WHAT TO DO:
How many lines in the records below contain "voce"? Reply with the number alone.

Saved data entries
++++++++++++++++++++

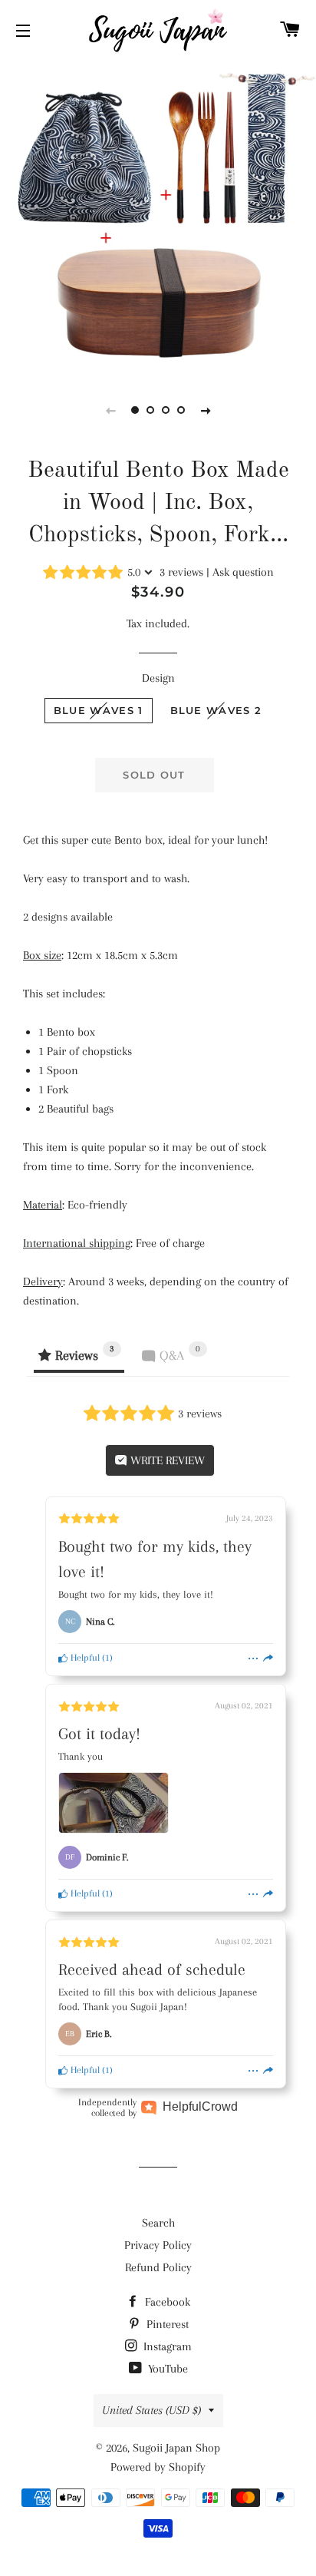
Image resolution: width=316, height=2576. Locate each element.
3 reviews (181, 572)
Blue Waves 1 (98, 710)
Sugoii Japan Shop (176, 2448)
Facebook (166, 2302)
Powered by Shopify (158, 2467)
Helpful (84, 1657)
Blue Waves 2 (216, 710)
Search (158, 2223)
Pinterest (166, 2324)
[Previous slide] (110, 410)
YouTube (166, 2369)
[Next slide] (205, 410)
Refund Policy (158, 2267)
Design (158, 678)
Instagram (166, 2346)
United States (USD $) (151, 2410)
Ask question (243, 572)
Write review (166, 1460)
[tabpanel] (158, 216)
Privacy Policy (158, 2245)
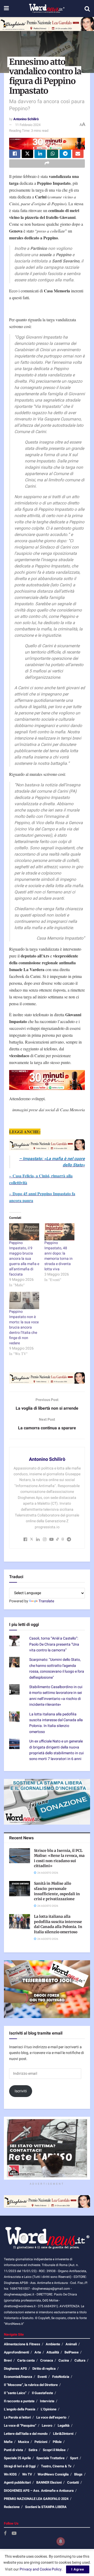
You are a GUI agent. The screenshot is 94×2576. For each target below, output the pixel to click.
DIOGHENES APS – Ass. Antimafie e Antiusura (39, 2490)
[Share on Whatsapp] (52, 154)
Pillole (57, 2441)
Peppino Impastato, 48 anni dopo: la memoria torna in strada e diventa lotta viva (58, 1256)
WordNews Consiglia (53, 2474)
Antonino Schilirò (26, 119)
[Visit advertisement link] (47, 24)
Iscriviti (21, 2091)
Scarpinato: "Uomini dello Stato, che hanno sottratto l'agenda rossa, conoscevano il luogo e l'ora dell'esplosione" (56, 1668)
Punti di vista (13, 2449)
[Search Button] (87, 9)
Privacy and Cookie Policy (41, 2569)
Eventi (42, 2376)
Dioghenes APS (15, 2368)
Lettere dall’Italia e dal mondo (26, 2433)
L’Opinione (48, 2409)
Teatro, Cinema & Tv (56, 2466)
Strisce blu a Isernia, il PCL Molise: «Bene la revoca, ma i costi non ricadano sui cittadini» (59, 1858)
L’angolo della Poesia (19, 2409)
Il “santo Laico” (15, 2392)
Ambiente (53, 2344)
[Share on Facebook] (14, 154)
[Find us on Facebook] (5, 2533)
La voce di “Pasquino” (20, 2425)
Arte (37, 2352)
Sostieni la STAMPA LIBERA (46, 2506)
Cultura (79, 2360)
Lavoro (47, 2425)
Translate (46, 1601)
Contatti (73, 2482)
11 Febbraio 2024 (27, 124)
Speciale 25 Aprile (17, 2458)
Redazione (12, 2506)
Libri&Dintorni (63, 2433)
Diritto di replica (44, 2368)
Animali (71, 2344)
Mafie (8, 2441)
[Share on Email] (78, 154)
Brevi (8, 2360)
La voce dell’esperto (51, 2417)
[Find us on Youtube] (14, 2533)
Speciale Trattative (50, 2458)
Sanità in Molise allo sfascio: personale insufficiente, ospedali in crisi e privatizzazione (57, 1891)
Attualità (52, 2352)
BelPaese (71, 2352)
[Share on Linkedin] (40, 154)
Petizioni (40, 2441)
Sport (74, 2458)
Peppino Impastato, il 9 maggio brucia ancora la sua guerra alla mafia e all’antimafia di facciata (24, 1258)
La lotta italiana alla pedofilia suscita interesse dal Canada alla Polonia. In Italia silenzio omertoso (56, 1723)
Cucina (63, 2360)
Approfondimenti (16, 2352)
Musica (23, 2441)
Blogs (78, 2474)
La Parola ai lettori (17, 2417)
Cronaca (46, 2360)
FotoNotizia (60, 2376)
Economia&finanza (18, 2376)
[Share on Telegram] (65, 154)
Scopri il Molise (54, 2449)
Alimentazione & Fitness (22, 2344)
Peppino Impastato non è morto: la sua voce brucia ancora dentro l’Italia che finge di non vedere (24, 1327)
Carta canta (26, 2360)
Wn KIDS (10, 2474)
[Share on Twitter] (27, 154)
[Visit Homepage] (46, 8)
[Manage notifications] (60, 2541)
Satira (32, 2449)
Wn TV (27, 2474)
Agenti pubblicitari (17, 2482)
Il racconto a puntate (19, 2401)
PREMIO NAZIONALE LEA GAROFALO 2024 (36, 2498)
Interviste (47, 2401)
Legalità (63, 2425)
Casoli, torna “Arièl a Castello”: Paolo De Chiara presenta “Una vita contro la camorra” (54, 1644)
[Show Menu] (6, 8)
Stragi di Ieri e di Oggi (20, 2466)
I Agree (77, 2569)
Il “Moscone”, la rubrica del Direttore (31, 2384)
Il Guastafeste (42, 2392)
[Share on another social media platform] (47, 163)
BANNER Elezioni (49, 2482)
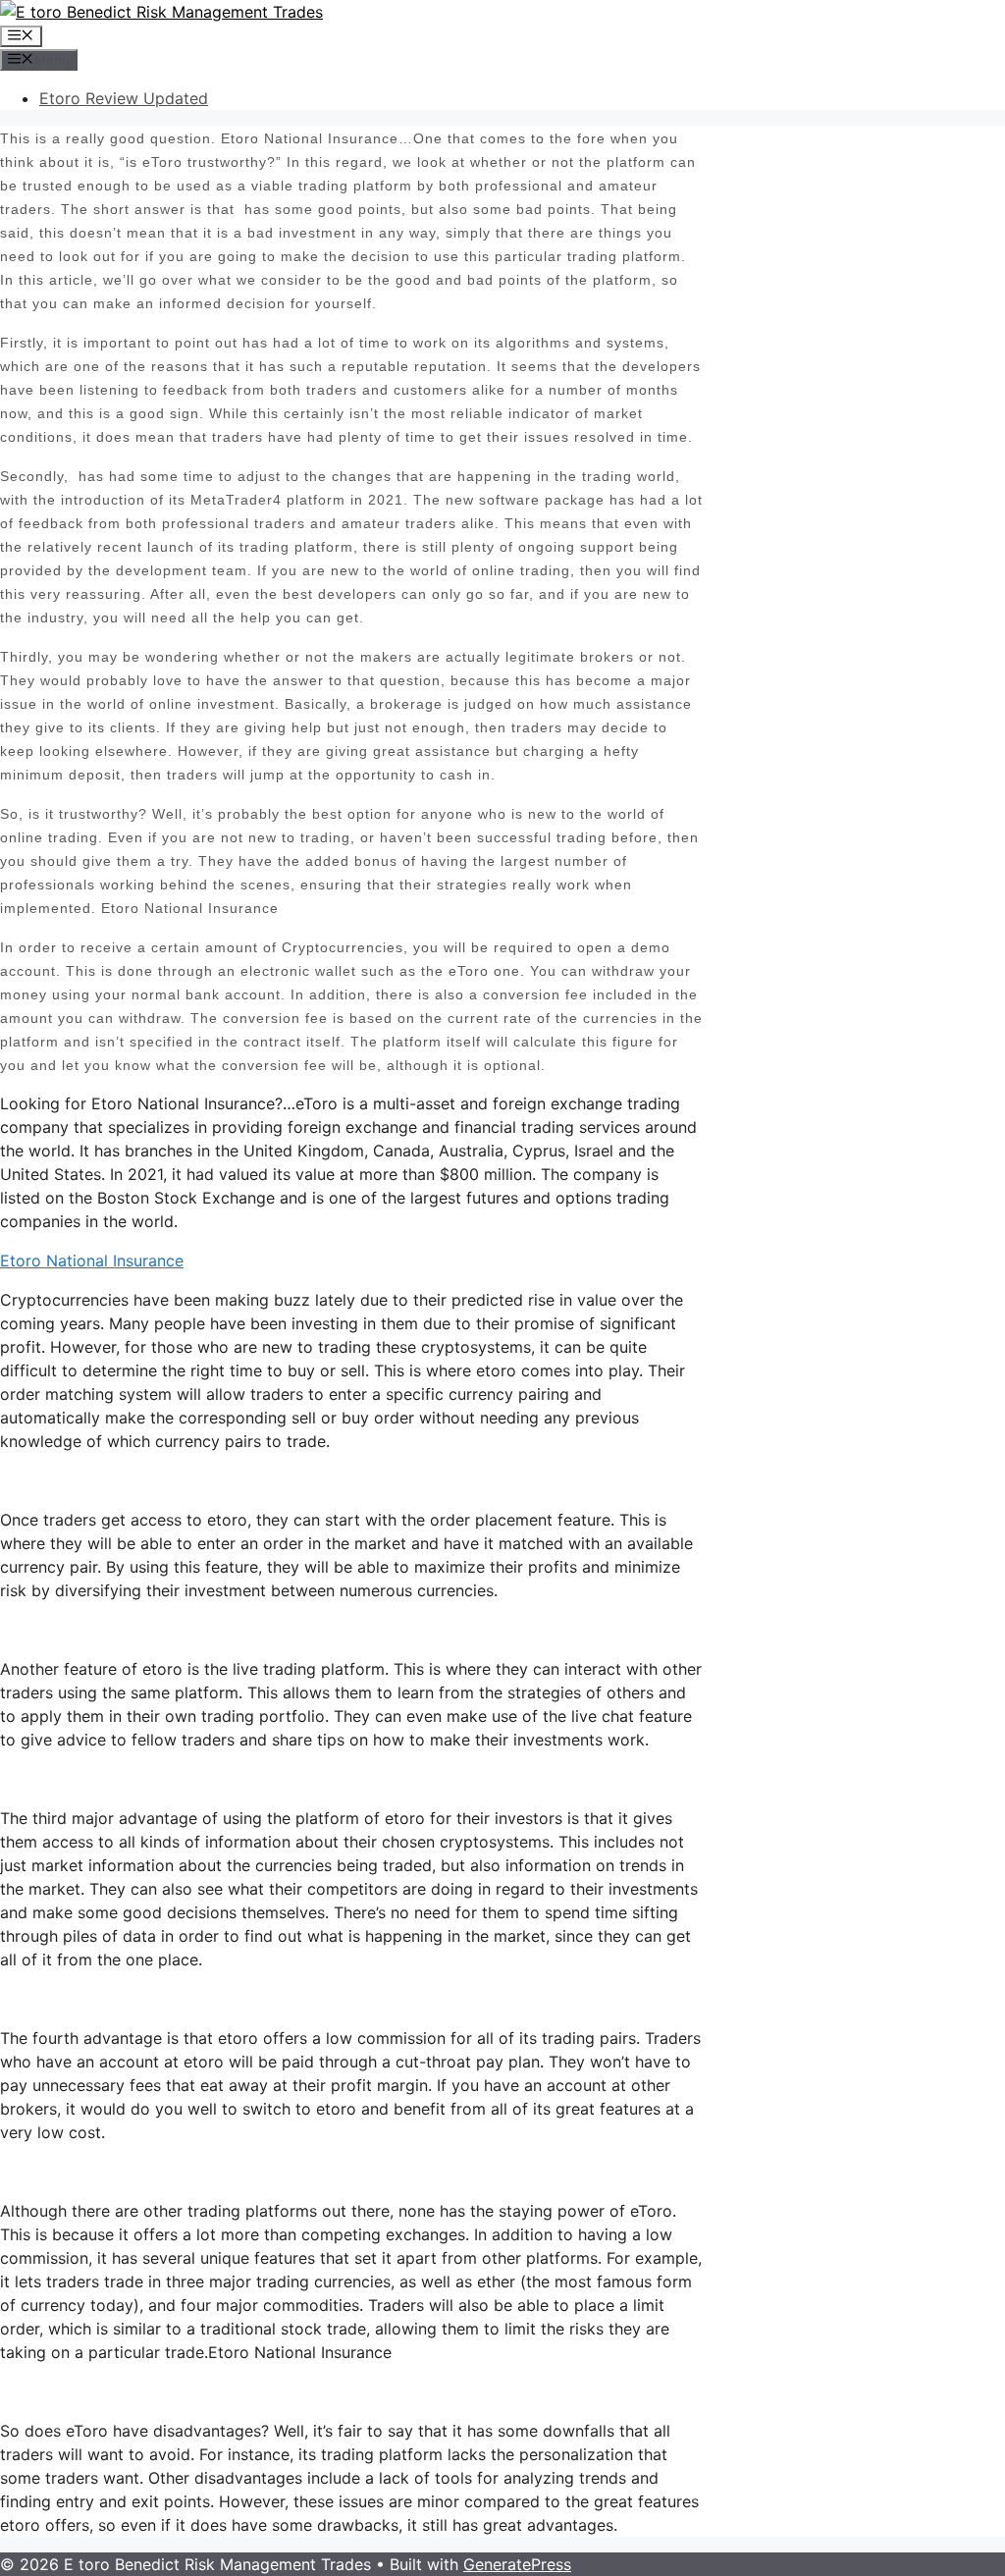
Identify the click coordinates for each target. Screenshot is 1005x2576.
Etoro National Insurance (92, 1260)
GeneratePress (517, 2564)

++++++++++++++++++++

TASK OUTPUT:
3